Ceux qui connaissent Christian Roux savent que ses écrits ne sont pas spécialement adaptés à la bibliothèque rose. Ce n’est pas Kadogos, je dernier en date, qui va l’y faire entrer.
Marnie est tueuse à gage. Avec une spécialité bien à elle : à la
demande des familles qui ont les moyens de se payer ses services haut de gamme, elle aide des proches en phase terminale à quitter cette terre de douleur en douceur. Elle
rentre à peine d’une mission quand elle est contactée par une dame de la haute qui veut aider son beau-père, atteint d’un cancer, à finir dignement. Contrat rempli rapidement et sans encombres.
En apparence. Car le lendemain le cadavre a disparu de la clinique où il se trouvait, et Marnie découvre sa cliente et ses domestiques découpés en rondelles. Une course poursuite s’engage avec
les tueurs et avec la police.
« ce qui en Europe occidentale passait pour complètement extraordinaire, voire irréel, constituait dans d’autres parties du monde le lot quotidien de millions de personnes. Et si c’étaient des éclats de ces guerres qui venaient exploser jusqu’ici, au sein d’une de ces démocraties plus ou moins pourvoyeuses de massacres ? » Cette phrase du roman pourrait bien être le point de départ de tout. Car c’est bien à l’arrivée, dans notre beau pays, d’un de ces « éclats de guerre » que nous assistons.
Je n’ai qu’une petite (toute petite) réserve sur ce roman, autant s’en débarrasser tout de suite : dommage qu’à une ou deux reprises l’auteur se laisse entraîner à expliciter un peu longuement tout ce qu’il pense des responsabilités de nos belles sociétés dites civilisées dans les malheurs du monde. Il aurait gagné à faire confiance au lecteur, capable à partir de son histoire de tirer de lui-même les conclusions qui s’imposent.
Ceci mis à part, que du bon, du bien noir comme je l’aime. Un roman très sombre, centré sur des personnages torturés, mal dans leur peau et plombés par des passés et des relations particulièrement lourdes. C’est violent, sanglant, dérangeant, mais parfois éclairé par des rayons de soleil, d’autant plus éblouissants qu’ils sont rares, avec de superbe pages sur l’amour (sous toutes ses formes) et la musique.

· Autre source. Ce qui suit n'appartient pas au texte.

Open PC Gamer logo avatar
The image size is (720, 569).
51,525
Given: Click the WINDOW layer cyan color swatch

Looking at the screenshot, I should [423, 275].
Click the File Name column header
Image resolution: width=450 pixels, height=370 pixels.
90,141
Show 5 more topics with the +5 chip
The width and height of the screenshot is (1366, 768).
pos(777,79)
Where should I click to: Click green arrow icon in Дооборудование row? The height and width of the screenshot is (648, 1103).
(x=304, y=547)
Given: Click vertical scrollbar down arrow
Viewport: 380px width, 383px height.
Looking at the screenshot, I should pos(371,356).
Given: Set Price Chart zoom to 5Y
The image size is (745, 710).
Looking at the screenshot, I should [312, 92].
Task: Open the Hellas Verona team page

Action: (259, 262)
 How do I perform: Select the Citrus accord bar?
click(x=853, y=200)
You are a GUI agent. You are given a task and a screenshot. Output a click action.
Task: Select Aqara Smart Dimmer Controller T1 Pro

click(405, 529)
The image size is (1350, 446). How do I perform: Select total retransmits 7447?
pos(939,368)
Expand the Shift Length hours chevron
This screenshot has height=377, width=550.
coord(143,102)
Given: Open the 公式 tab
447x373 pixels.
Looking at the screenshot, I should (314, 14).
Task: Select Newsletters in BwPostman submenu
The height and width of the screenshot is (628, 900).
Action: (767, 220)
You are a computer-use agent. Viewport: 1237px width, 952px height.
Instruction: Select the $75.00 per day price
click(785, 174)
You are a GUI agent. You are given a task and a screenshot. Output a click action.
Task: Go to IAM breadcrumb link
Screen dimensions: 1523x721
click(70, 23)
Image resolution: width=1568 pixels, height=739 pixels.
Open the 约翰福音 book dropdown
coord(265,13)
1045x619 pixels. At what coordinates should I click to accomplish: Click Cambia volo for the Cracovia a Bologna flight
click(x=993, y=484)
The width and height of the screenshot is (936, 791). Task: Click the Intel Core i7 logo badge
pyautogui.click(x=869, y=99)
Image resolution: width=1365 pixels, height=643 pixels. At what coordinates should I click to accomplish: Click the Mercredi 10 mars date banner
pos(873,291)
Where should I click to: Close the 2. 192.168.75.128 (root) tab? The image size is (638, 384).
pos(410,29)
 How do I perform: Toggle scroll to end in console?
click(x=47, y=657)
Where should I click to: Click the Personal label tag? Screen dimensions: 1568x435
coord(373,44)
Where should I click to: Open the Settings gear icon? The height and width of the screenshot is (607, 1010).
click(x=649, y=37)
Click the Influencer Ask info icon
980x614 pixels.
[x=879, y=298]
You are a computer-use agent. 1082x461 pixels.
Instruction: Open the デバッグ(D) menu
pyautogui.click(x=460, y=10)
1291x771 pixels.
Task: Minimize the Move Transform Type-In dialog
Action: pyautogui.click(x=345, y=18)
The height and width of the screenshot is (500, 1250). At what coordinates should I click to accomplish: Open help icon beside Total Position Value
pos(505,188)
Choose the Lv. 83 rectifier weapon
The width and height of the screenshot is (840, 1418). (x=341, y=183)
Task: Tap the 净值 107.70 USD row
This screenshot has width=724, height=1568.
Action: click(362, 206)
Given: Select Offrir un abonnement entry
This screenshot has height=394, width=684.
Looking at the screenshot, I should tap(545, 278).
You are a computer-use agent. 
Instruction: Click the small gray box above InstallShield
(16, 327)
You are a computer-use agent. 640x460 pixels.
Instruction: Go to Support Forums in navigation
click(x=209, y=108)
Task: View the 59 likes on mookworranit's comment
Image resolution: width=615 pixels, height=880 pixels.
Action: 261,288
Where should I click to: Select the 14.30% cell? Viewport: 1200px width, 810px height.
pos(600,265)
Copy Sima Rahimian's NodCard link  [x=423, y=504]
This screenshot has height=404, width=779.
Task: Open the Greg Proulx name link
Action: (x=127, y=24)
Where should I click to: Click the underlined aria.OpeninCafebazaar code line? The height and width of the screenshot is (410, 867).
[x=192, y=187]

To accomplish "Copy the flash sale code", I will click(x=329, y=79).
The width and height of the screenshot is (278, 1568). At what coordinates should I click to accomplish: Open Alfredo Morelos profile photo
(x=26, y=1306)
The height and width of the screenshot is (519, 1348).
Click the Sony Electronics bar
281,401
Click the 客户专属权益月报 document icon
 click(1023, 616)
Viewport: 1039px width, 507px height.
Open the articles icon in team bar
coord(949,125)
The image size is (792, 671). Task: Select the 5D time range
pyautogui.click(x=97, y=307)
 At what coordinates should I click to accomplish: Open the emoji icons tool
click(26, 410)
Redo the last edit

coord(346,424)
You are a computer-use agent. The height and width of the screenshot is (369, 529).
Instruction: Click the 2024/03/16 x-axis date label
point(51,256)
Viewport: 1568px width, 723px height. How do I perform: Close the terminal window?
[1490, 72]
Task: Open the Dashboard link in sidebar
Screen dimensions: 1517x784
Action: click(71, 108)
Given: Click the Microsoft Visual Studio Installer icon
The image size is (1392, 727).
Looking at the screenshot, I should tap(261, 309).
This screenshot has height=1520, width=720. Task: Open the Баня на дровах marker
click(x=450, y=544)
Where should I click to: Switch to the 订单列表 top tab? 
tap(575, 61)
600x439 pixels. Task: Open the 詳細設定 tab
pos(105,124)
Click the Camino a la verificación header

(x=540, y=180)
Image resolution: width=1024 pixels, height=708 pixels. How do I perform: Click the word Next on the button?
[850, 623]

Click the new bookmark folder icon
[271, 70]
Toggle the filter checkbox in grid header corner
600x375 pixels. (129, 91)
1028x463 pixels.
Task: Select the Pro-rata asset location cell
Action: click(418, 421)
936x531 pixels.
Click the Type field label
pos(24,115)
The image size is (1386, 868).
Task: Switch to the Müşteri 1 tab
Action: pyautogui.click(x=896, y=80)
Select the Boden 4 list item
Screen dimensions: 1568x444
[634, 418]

Le tout avec, en toile de fond, la dénonciation de beaucoup de choses qui devraient nous faire hurler … si nous prenions le temps d’y prêter attention. Le temps de Kadogos, le lecteur est obligé d’y penser. Ne serait-ce que pour cela, sa lecture devrait être obligatoire. Comme en plus il y a du rythme et que la construction est brillante, en plus, on y prend du plaisir. Convaincus ?
Christian Roux / Kadogos, Rivages/Noir (2009).